Search code examples
pythonpython-3.xnlptext-classification

Identifying Grammatically Correct Nonsense Sentences


I have two files file1.csv and file2.csv. file1.csv contains a stupid sentence in each row. file2.csv identify which column it is (type0 corresponding to 0, type1 corresponding to 1). I want to do a NLP classification task and I know usually how to do it.

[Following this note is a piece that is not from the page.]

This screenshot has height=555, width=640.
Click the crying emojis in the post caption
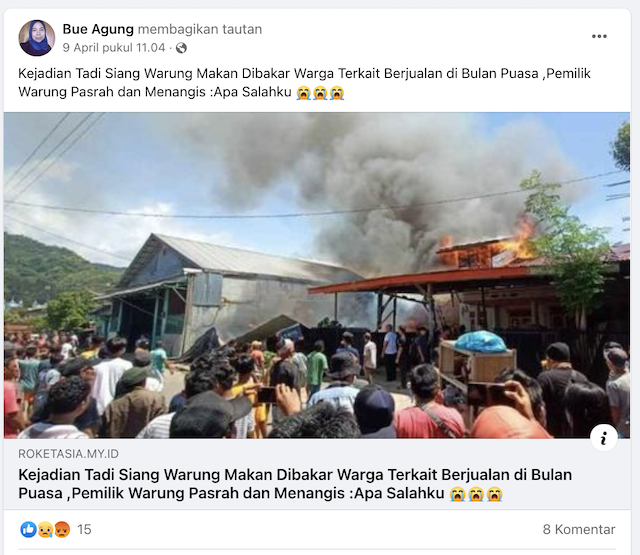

But in this situation I am bit confused and do not know how to arrange and organize my dataset, so that I can train my sentences and labels. Appreciate if someone give me a hint to progress.

file1.csv in the following format,

id,type0,type1
0,He married to a dinosaur.,He married to a women.
1,She drinks a beer.,She drinks a banana.
2,He lifted a 500 tons.,He lifted a 50kg.

file2.csv in the following format.

id,stupid
0,0
1,1
2,0

My purpose is to classify the stupid sentences.


Solution

  • Assuming that, 100% of the time, there will be a sentence that is semantically correct, and another that isn't, you can just split the type0 and type1 sentences into 2 different examples and classify them individually, e.g.:

    id,type0,type1
    0,He married to a dinosaur.,He married to a women.
    1,She drinks a beer.,She drinks a banana.
    2,He lifted a 500 tons.,He lifted a 50kg.
    

    Becomes:

    id,sentence
    0,He married to a dinosaur
    1,He married to a women.
    2,She drinks a beer.
    3,She drinks a banana.
    4,He lifted a 500 tons.
    5,He lifted a 50kg.
    

    However, this won't work if your data contains records where a sentence is slightly less stupid than the other, i.e. there's the actual need to compare both sentences.